### EXCERPTED PASSAGE
These in-person evaluations stopped last year due to the COVID-19 pandemic. Weerathunge saw an opportunity to help the voice therapy community by investigating which telepractice platform is best for these sorts of evaluations. “There was no consensus among clinicians trying to convert to telepractice therapy, and we wanted to determine the accuracy of the acoustic measures they can get through telepractice,” she said.

The team’s simulated telepractice setup included playing recordings back through an external speaker over the teleconferencing platforms to researchers.

Weerathunge and a team of Boston University researchers put five different HIPAA-compliant teleconferencing platforms to the test: Cisco WebEx, Microsoft Teams,, VSee Messenger, and Zoom. The team recorded voice samples from 29 patients aged 18-82 years old that had a variety of speech or voice diagnoses in a soundproof room. These recordings were then played back through an external speaker over the teleconferencing platforms to researchers, simulating telepractice conversations.
######
### DATASET ENTRIES
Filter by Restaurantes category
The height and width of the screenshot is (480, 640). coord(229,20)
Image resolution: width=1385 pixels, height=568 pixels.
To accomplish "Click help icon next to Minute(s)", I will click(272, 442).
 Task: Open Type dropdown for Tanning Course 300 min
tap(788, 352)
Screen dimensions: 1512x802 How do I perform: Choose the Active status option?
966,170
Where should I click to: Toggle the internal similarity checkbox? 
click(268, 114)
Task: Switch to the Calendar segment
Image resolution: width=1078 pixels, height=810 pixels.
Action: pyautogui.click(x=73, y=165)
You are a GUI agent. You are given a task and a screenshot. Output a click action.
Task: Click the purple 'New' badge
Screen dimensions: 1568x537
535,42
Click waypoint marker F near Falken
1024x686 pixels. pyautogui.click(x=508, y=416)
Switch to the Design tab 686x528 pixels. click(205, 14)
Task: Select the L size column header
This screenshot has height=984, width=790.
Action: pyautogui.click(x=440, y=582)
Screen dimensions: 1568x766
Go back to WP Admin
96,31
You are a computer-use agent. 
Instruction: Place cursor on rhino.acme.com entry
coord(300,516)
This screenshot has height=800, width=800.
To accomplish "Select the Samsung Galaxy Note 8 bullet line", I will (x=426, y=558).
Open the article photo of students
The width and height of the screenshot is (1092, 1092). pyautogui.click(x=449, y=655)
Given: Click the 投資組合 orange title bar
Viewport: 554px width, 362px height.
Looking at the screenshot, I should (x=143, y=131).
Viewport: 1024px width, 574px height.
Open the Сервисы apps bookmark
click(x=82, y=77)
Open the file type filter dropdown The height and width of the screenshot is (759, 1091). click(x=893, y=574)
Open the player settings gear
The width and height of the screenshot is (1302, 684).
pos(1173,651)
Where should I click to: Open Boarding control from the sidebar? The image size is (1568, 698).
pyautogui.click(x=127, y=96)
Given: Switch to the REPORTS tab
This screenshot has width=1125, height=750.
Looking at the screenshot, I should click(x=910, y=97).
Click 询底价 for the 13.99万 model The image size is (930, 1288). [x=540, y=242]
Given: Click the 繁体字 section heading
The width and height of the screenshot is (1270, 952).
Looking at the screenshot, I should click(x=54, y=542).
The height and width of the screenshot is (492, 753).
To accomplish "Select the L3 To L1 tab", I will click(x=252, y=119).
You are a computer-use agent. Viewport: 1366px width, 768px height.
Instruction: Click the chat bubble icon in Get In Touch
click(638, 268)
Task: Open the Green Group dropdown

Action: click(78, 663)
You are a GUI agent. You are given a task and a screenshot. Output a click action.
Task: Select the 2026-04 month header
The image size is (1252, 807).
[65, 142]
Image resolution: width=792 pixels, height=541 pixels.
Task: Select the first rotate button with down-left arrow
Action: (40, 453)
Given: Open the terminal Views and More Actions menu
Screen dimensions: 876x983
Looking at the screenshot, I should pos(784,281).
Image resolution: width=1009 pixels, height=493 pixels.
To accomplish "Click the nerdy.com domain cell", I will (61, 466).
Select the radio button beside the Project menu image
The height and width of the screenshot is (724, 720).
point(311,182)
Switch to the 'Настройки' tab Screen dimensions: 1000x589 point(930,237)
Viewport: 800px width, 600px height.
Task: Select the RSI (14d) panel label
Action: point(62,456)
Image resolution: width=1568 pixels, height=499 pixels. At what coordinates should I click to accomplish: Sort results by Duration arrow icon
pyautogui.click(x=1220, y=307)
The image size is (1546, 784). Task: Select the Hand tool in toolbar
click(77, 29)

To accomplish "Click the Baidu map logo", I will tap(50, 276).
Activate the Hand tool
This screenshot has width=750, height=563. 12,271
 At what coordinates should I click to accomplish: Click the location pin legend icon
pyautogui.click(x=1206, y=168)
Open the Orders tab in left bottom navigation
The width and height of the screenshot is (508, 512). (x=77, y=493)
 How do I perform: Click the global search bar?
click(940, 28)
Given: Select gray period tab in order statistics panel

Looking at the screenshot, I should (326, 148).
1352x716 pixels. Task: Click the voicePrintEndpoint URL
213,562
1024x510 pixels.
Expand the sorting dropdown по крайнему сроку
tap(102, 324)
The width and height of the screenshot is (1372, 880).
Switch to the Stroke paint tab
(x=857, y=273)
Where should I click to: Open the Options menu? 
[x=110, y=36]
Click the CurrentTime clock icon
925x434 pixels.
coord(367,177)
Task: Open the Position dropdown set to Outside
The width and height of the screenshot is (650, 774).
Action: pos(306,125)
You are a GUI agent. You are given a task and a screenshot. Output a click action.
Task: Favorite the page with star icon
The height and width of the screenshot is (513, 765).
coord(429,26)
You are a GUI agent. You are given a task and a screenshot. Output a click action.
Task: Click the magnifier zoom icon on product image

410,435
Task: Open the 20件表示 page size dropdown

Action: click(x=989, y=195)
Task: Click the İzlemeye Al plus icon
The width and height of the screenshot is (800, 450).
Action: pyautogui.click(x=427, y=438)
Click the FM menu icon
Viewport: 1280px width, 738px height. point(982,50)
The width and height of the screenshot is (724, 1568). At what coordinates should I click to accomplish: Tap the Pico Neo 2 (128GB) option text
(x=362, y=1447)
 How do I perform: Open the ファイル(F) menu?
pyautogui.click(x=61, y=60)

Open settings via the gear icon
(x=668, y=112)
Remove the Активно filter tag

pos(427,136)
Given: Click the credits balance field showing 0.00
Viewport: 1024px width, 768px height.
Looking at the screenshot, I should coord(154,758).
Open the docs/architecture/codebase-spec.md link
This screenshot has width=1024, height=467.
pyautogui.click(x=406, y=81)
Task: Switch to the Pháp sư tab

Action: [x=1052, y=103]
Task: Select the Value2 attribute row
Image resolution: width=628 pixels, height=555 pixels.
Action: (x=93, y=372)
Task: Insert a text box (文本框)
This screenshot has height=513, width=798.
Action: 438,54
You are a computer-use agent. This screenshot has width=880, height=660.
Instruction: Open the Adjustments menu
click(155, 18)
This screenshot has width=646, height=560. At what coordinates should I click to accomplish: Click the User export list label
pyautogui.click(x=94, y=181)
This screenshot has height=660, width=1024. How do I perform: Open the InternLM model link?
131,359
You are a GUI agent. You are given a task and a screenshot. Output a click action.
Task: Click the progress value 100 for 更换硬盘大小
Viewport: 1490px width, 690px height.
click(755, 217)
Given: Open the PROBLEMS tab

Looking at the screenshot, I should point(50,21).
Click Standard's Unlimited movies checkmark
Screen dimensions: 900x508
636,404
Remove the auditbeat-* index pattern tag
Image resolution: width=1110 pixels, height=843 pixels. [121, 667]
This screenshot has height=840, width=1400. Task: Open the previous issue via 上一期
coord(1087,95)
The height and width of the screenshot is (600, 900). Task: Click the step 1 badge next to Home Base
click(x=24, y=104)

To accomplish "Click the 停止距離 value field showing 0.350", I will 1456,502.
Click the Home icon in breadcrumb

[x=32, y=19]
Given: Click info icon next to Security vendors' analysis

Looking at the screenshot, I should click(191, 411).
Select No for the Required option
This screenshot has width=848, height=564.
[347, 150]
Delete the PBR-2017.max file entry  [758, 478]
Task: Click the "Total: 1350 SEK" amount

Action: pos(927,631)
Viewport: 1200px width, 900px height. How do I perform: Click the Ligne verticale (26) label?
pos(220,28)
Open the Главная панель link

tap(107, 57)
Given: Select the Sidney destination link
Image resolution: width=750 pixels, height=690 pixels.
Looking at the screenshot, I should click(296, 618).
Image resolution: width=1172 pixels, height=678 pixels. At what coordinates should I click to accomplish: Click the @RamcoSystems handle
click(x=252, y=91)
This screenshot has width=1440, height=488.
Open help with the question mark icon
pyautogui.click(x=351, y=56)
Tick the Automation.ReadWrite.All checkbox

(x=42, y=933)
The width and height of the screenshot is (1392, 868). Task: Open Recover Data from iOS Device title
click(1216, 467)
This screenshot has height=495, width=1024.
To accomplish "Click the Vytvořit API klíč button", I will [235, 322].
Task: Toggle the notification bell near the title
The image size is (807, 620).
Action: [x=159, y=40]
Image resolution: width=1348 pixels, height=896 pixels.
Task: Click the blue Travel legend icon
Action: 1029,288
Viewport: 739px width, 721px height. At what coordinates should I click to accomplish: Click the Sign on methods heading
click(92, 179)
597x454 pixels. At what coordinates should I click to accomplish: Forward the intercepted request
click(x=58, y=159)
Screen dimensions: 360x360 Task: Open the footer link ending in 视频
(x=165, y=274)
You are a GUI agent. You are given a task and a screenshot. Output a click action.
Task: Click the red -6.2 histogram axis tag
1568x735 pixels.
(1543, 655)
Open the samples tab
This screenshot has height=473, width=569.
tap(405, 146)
######
Copy the telepractice passage word for word, beginning at the words "The team’s simulated" and stopping after "simulating telepractice conversations.". The items have nothing to do with the telepractice passage.

_FINISHED TASK_:
The team’s simulated telepractice setup included playing recordings back through an external speaker over the teleconferencing platforms to researchers.

Weerathunge and a team of Boston University researchers put five different HIPAA-compliant teleconferencing platforms to the test: Cisco WebEx, Microsoft Teams,, VSee Messenger, and Zoom. The team recorded voice samples from 29 patients aged 18-82 years old that had a variety of speech or voice diagnoses in a soundproof room. These recordings were then played back through an external speaker over the teleconferencing platforms to researchers, simulating telepractice conversations.